Justificación: los errores de prescripción en los antibióticos de amplio espectro conducen a problemas de resistencia bacteriana, lo que ha disminuido las opciones farmacológicas para tratar a los pacientes, aumentando los días de hospitalización y la mortalidad. Métodos: el estudio incluye pacientes atendidos en el Hospital Clínica Bíblica, en el periodo del 1 de septiembre de 2012 al 28 de febrero de 2013, a quienes se les administró al menos una dosis en forma I.V. de un antibiótico de amplio espectro. Se analizaron 392 expedientes. Se recopilaron los documentos e información necesaria de cada paciente, para el correspondiente análisis.

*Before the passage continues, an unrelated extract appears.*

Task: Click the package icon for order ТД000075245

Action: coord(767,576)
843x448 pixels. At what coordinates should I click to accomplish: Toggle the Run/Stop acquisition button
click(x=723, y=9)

Resultados: Medicina Interna y Medicina Intensiva fueron las especialidades médicas responsables de prescribir mayoritariamente este tipo de antibióticos. En un 68% de los casos, la primera dosis fue prescrita a pacientes hospitalizados, y en un 57% de las ocasiones se utilizaron otros antibióticos junto con el de amplio espectro. En un 52% de los casos analizados no se realizó un cultivo para la utilización de los antibióticos de amplio espectro. De los pacientes que usaron antibióticos de amplio espectro, una proporción que oscila entre un 15% y un 45% presentaba de previo algún historial de alergia a otro antibiótico. En un 36% de los casos, durante el internamiento hubo un cambio en la estrategia antibiótica establecida. Conclusión: existe la necesidad de desarrollar un protocolo de manejo de antibióticos de amplio espectro en el centro hospitalario, en el cual se detallen los criterios para la utilización de cada antibiótico, con el fin de normar su uso.


Background: Errors in prescribing broad spectrum antibiotics lead to problems of bacterial resistance, this has decreased the pharmacological options for treating patients, and increased hospitalization stay and mortality. Methods: This study included patients treated at the Clinica Biblica Hospital from September 1st, 2012 to February 28, 2013 that received at least one IV dose of a broad-spectrum antibiotic. A total of 392 clinical records were analyzed. The documents and information required for the analysis of each patient´s case was gathered. Results: Intensive Care Medicine and Internal Medicine were largely responsible for prescribing the antibiotics included in this study. In 68% of cases, the first dose was prescribed to hospitalized patients and in 57% of cases other antibiotics were used along with the broad spectrum ones. In 52% of the cases analyzed, a bacterial culture was not performed in order to justify the use of a broad-spectrum antibiotic. Regarding patients that used broad spectrum antibiotics, 15% to 45% had a prior history of allergy to other antibiotics. In 36% of cases the antibiotic strategy was modified during hospitalization. Conclusion: It is necessary to develop a protocol to manage broad spectrum antibiotics in this hospital, in which the criteria to use each antibiotic is described in order to standardize such use.